Obituary: architect and heritage advocate David Don Turner

David Don Turner - 26.6.1931-31.12.18

Katoomba resident David Don Turner, author of Challenges in Boyhood, Life, Architecture and Heritage, had been a design architect and heritage advocate throughout his career.

David Turner at Sydney Town Hall open day.

David Turner at Sydney Town Hall open day.

Born in 1931 in Kent, UK, and educated at Malvern College in Worcestershire, he became an Associate of the Royal Institute of British Architects. Then, he worked in the UK and America before coming to Australia in 1961 where he joined the NSW Government Architect's Office as a Design Architect. His masterpiece of Brutalist architecture was the Kuring-gai College of Advance Education at Lindfield, NSW. In 1978 it won the Sir John Sulman Award for Architecture that recognises excellence in public and commercial buildings.

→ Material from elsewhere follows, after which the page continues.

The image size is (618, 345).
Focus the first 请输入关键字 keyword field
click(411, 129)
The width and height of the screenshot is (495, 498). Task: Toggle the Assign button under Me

In 2005, it won the Royal Australian Institute of Architects' 25 Year Award for enduring architecture.

After working in England and America, Turner quickly realised that designing for the Australian climate meant a closer consideration of the natural environment and so he tried to wed his structures with their surrounding land and to retain the native bushland.

David Tuner working in the NSW Government Architects Office in 1972.

David Tuner working in the NSW Government Architects Office in 1972.

Since 1973, Turner had focused on his private architectural practice, both in Australia and in the UK, before retiring in 2010, but continued for some more years as a lifetime committee member of Walter Burley Griffin Trust Inc; committee member of the National Trust, Blue Mountains Branch; Heritage Advocacy Advisor, National Trust, Blue Mountains Branch; and as a Member of the Heritage Advisory Committee of the Blue Mountains City Council.

Mr Turner is survived by his wife Eva, and children Bruce, Darian, and Lucy. A private memorial gathering will be held in April.